Kinship care has emerged as a valuable placement alternative, ensuring that the limited pool of non-kin foster parents are available for children with no family option. 

Despite these positive benefits, many roadblocks remain for kinship caregivers. While foster parents receive federal and state or local financial support to defer some childcare expenses, unlicensed family caregivers — who take on the same full-time responsibility as foster parents — have access to minimal public assistance, depending on the caretaker’s income and relationship to the child.

Kinship care has emerged as a valuable placement alternative, ensuring that the limited pool of non-kin foster parents are available for children with no family option.

Response

Families are the foundation for helping children reach their potential, and kin caregivers fill an integral spot on the continuum of child welfare placement options.

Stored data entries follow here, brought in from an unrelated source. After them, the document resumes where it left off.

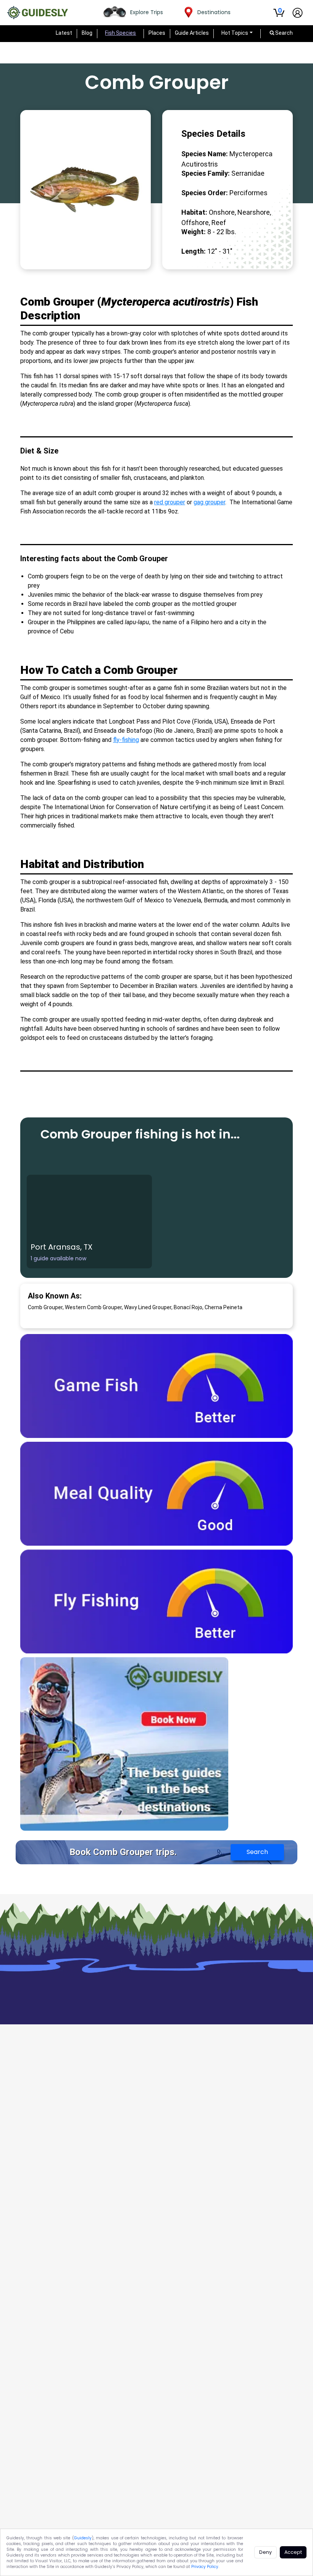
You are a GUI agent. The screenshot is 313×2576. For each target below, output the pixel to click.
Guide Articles (192, 33)
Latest (64, 33)
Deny (265, 2552)
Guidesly (83, 2538)
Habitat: (194, 212)
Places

The Duke Endowment advocates for policy changes that can:

  • Accelerate efforts to identify appropriate kin caregivers 
  • Increase licensure among kin caregivers 
  • Guarantee they receive equal and adequate training and financial support
  • Ensure they are considered as a first placement option 

Working alongside our grantees, we provide information and resources to policymakers, agency partners and stakeholders so they are aware of, and can adopt, proven approaches to help accomplish these goals. 

To that end, Child and Family Well-Being provides funds for projects aimed at understanding the unique needs of kinship care families and equipping caregivers with the tools to care for children who come to their home from the child welfare system. 

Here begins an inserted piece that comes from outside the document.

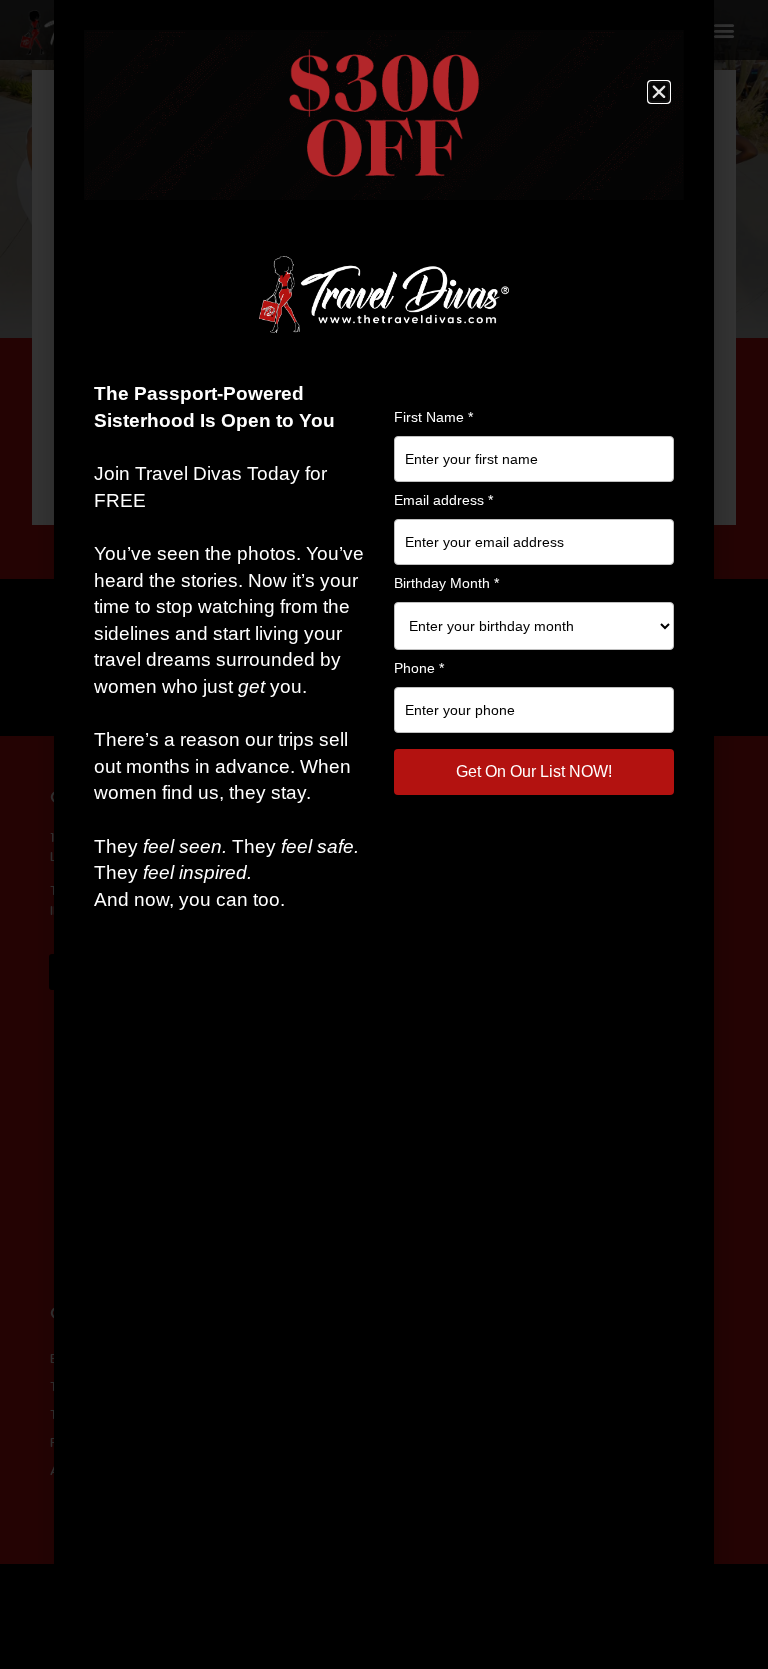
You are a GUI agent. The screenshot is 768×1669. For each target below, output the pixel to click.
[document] (384, 834)
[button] (659, 92)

For example, HALOS in South Carolina is assessing the Success Coach model. The Family Focused Treatment Association is evaluating a therapeutic skill-building model in North Carolina designed specifically for kin caregivers. We also participate in workgroups in North Carolina and South Carolina focused on strengthening kinship care policy and practice. 

As a long-term result of advocacy, The Duke Endowment expects measurable improvement in child well-being and parenting, less child maltreatment and reduced racial disproportionality in the child welfare system.